Wonderboy and I are both good people, who value each other, but we both come with a few truckloads of emotional baggage, some of which still probably needs to be evaluated.

He's worth the effort of trying to find out where this all came from, why it was so sudden, and what he actually wants.
I only feel impotent in that I said all I wanted to say, in as honest and caring language as I could say it, and now the balls in his court. . . And I can be a bit of a control freak.

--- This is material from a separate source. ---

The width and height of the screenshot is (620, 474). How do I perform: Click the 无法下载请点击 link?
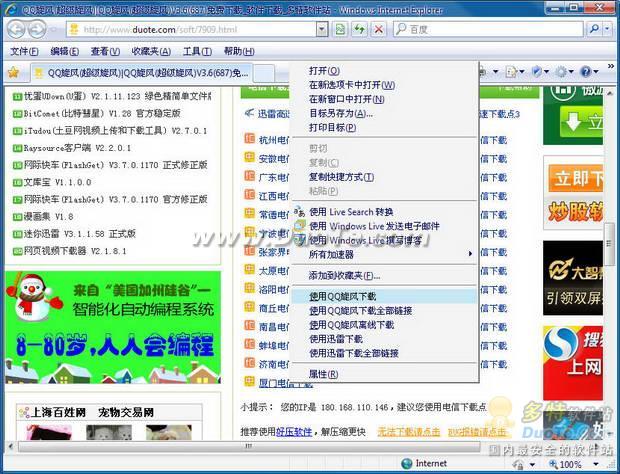tap(408, 431)
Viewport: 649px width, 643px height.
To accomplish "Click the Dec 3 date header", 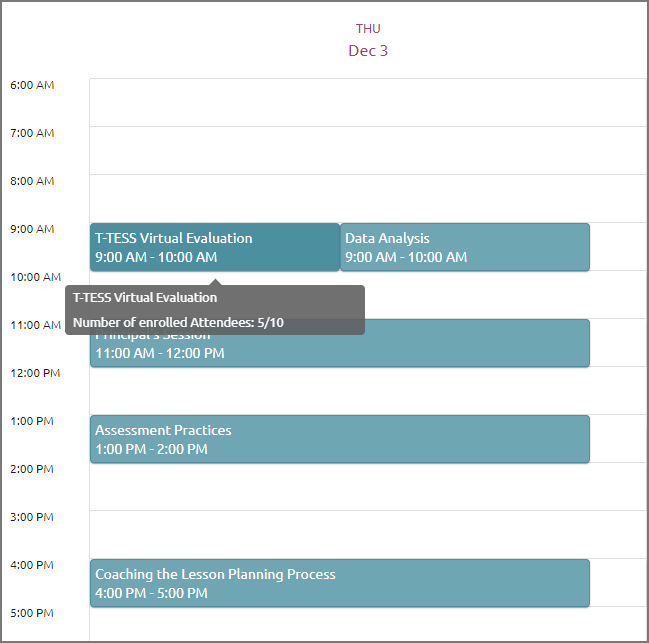I will [x=368, y=51].
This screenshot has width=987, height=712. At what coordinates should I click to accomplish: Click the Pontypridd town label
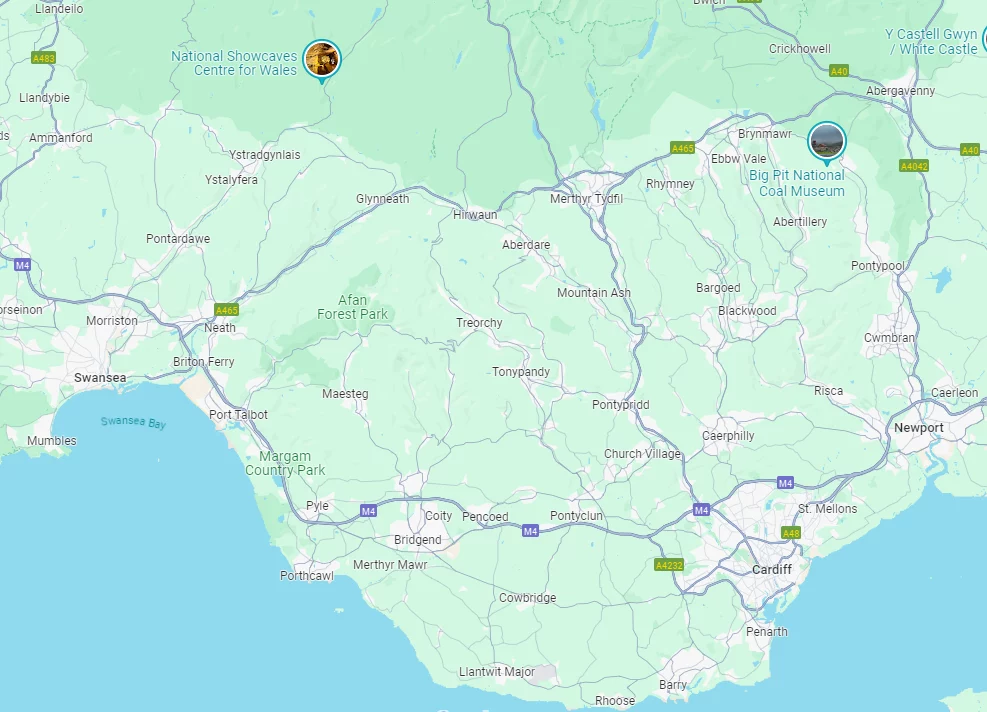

In any case, we have spoken, and I got another email with some answers. . . He has a nasty habit of jumping ahead of himself (and me), panicking, and trying to spare himself hurt that may or may not be coming. . . So during an episode of emotional housecleaning, he freaked about where this would go, and all the difficulties entailed, and I think was just trying to spare himself pain.
Sounds like we still have some details to hammer out that we both had some assumptions on, technicalities, etc., but we've agreed there's potential for us, and to back up a bit and let things develop at a natural pace.
I did make a stand on the fact that I really find it hurtful & unfair that he didn't let me know he was struggling with things relating to us before he made his knee-jerk decision to end things. . . I can't allay fears or tlk through things (bring him back to reality) if he won't tell me whats going on, and I relly feel somewhat decieved that he let me think things were fine, then broadsided me.
Thanks for all the support- My head's been spinning for a few days. . .

You are all awesome, and I do appreciate the play of ideas and the meeting of minds on this site.